Brian Clark: When you say “internally,” what you're saying is, “For every hour you work, whether it's specifically on a client project or not, you're averaging 300 bucks.”
Ed Gandia: Yeah, my measure was really more on billable work, but I could have taken it the other way too.
Brian Clark: Okay. I just wanted to make sure. It's fantastic. I just want to make sure we're all on the same page.
How to “Scale Light”
Brian Clark: There's probably no one listening that doesn't think this is an attractive idea. Let's break it down for them though, because it's easy to begin trying to do something like this and then quickly get overwhelmed.
Ed Gandia: Yeah, I think the first thing you need to understand is let go of your assumptions. Every time I talk about this with somebody who's thinking incrementally, they freak out and they think, “There's just no way. The market won't bear much more than what I'm earning right now.”
Again, you have to attack the problem from different angles. You can't do it the top-bottom or bottom-up approach you've been taking. That's why I like to think of it in terms of lateral thinking.
The other thing that I noticed, Brian, is that a lot of people who hear this assume that that means, “Oh yeah, but you’re probably bringing in other writers and doing some really special work. And there were things that you were probably doing that I can't do. I don't have the capability or I don't have the desire.” And that's not true at all. I was working on very simple marketing communications projects.

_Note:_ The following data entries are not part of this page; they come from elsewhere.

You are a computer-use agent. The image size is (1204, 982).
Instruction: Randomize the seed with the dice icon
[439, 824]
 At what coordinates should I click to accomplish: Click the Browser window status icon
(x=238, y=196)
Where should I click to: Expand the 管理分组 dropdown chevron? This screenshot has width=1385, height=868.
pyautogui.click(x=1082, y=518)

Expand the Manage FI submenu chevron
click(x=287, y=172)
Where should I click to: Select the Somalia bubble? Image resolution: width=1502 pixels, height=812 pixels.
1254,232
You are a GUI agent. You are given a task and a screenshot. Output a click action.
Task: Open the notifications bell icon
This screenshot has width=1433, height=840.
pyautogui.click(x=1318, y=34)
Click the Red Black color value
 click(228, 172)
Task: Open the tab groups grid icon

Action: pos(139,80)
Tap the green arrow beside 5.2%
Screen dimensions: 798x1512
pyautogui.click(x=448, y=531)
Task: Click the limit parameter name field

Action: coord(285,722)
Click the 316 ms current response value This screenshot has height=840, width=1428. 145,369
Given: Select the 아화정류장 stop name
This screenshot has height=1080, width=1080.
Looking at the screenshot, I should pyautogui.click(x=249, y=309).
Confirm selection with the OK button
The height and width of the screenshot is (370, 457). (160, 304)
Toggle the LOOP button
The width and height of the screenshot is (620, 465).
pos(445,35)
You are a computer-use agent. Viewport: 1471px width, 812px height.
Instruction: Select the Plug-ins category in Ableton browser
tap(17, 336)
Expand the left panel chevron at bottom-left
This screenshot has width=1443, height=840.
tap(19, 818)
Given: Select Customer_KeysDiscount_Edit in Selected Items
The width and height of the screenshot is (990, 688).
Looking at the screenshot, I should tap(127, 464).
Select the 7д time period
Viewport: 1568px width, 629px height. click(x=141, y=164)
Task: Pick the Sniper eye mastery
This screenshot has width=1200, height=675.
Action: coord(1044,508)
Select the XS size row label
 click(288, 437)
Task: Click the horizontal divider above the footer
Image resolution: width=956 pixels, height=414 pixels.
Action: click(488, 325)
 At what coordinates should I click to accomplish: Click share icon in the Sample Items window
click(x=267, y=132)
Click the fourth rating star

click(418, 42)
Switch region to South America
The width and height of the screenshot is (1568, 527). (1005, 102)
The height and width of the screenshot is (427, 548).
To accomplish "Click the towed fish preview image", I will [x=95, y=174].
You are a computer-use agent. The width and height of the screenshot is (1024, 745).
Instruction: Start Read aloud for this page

The first thing that you’ve got to do is you’ve got to keep it really simple. So what can I do? What simple things can I do that will multiply my hourly rate internally without much change? I started calling this approach “scaling light,” because it allows you to really scale your efforts and your business without adding complexity.
This is where I think most people need to start. Don't try to add all this complexity and bringing in all these other writers and try to create an agency. I think that's great. Even if you have those aspirations, I say start with a scaling light model. The scaling light model has four ideas and we can go into these individually.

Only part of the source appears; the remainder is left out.